Lehman v. City of Louisville
Decision Date | 19 November 1992 |
Docket Number | No. 91CA1259,91CA1259 |
Citation | 857 P.2d 455 |
Parties | Arlin D. LEHMAN; Pulmonary Data Services of America, Inc., a Colorado Corporation; M & J Medical, Inc., a Colorado corporation; Oliver & Associates; and Sunshine Acres, Ltd., a Colorado corporation, Plaintiffs-Appellants, v. CITY OF LOUISVILLE, Defendant-Appellee. . I |
Court | Colorado Court of Appeals |
John A. Meininger, Denver, for plaintiffs-appellants.
Weller, Freidrich, Ward & Andrew, Steven L. Heisdorffer, Edward J. Godin, Denver, for defendant-appellee.
Opinion by Judge NEY.
Plaintiffs, Arlin D. Lehman; Pulmonary Data Services of America, Inc.; M & J Medical, Inc.; Oliver and Associates; and Sunshine Acres, Ltd., appeal the trial court's dismissal of their claim against defendant, City of Louisville, based upon the Colorado Governmental Immunity Act. Plaintiffs also appeal the trial court's refusal to grant leave to amend their amended complaint. We affirm.
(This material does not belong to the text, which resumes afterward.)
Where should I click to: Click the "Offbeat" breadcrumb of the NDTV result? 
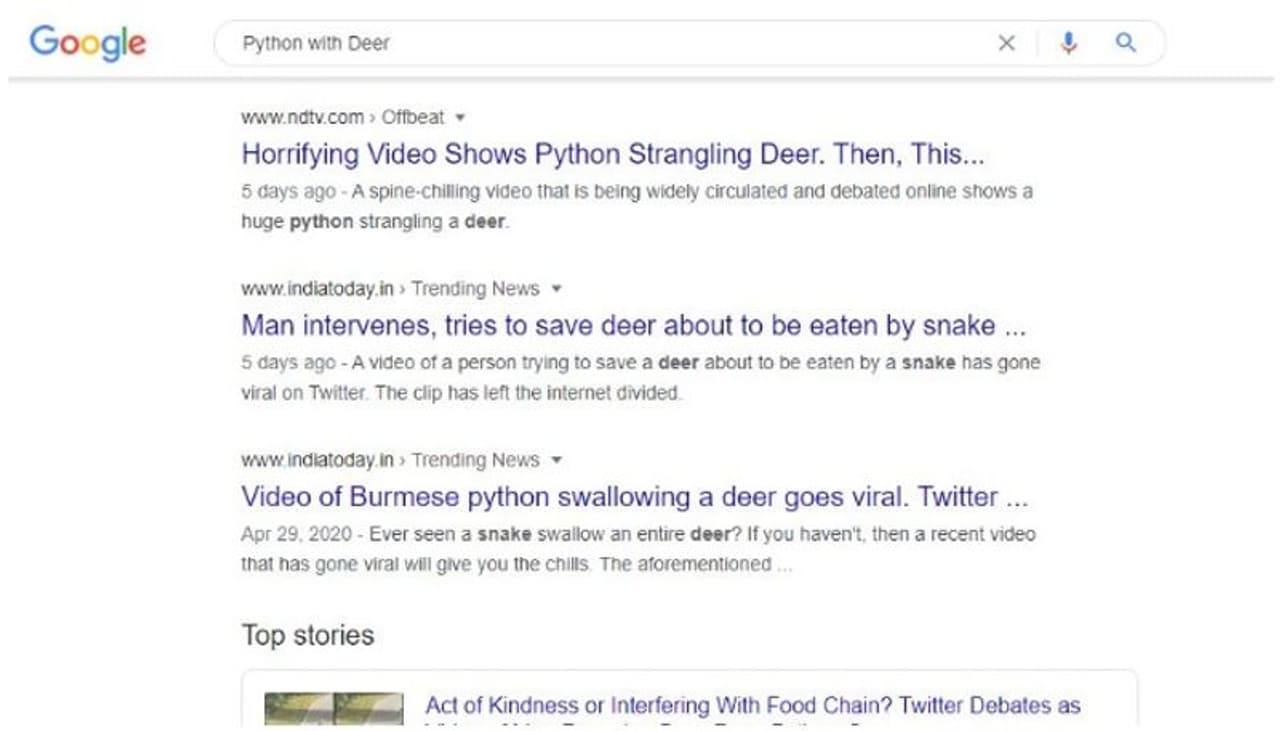click(x=413, y=118)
In 1988, plaintiffs considered purchasing an historic church in the City of Louisville to use as a residence for Lehman family members and as a business that was to be operated by persons other than members of the Lehman family. Plaintiffs allege that they communicated the intended use to the Director of Community Development for the city prior to purchasing the property and were informed that their intended use of the church was permitted under the existing zoning code. Plaintiffs further allege that they relied upon the director's representations in purchasing and subsequently renovating the property.
Louisville Municipal Code § 17.08.225 provides:
[H]ome occupation means an occupation carried on in the dwelling ... by members of the family occupying the dwelling, with no servant, employee, or other person being engaged.
The City Administrator determined that, by using non-family members, the intended business violated the zoning ordinance. In response to that determination, plaintiffs filed this action, grounded in estoppel, seeking damages and injunctive relief. The district court dismissed plaintiffs' complaint based on the Colorado Governmental Immunity Act, whereupon plaintiffs amended their complaint by asserting additional claims based on 42 U.S.C. § 1983.
Defendant then removed the proceedings to the U.S. District Court for the District of Colorado. That court dismissed the § 1983 claims and remanded the pendent estoppel claim to the state district court. The U.S. Court of Appeals for the Tenth Circuit affirmed the dismissal of the § 1983 claims. Lehman v. City of Louisville, 967 F.2d 1474 (10th Cir.1992).
On remand, the trial court again granted defendant's motion to dismiss based on the Governmental Immunity Act and denied plaintiffs' motion for further amendment, thereby refusing to hear plaintiffs' claim that the Colorado Governmental Immunity Act was unconstitutional as applied. From that judgment, plaintiffs appeal.
Plaintiffs first contend that their claim is based upon common law estoppel, which is not a tort, and therefore is not barred by the Colorado Governmental Immunity Act. We disagree.
The Colorado Governmental Immunity Act § 24-10-106(1), C.R.S. (1988 Repl.Vol. 10A) provides that: "[A] public entity shall be immune from liability in all claims for injury which lie in tort or could lie in tort regardless of whether that may be the type of action or the form of relief chosen by the claimant...." (emphasis supplied) The exceptions to this immunity, enumerated in the statute, do not apply to the facts here.
The General Assembly enacted the Colorado Governmental Immunity Act specifically to recognize that the state and its political subdivisions provide essential public services which would be unduly hampered by the imposition of unlimited tort liability. Further, in evaluating a claim in relation to the Colorado Governmental Immunity Act, the question is not how the plaintiff characterizes its claim but whether the claim is a tort claim or could be a tort claim. See City & County of Denver v. Desert Truck Sales, 837 P.2d 759 (Colo.1992).
Consequently, the question before us is whether plaintiffs' claim, characterized by them as estoppel, is actually a tort or could lie in tort, as contemplated by the Act. We conclude that such is the case.
We do not here determine that all estoppel claims could lie in tort, we note that our supreme court, in an action for damages, has concluded that: "[E]stoppel is fundamentally a tort theory, based upon a misrepresentation of facts...." Franks v. Aurora, 147 Colo. 25, 31, 362 P.2d 561, 564 (1961).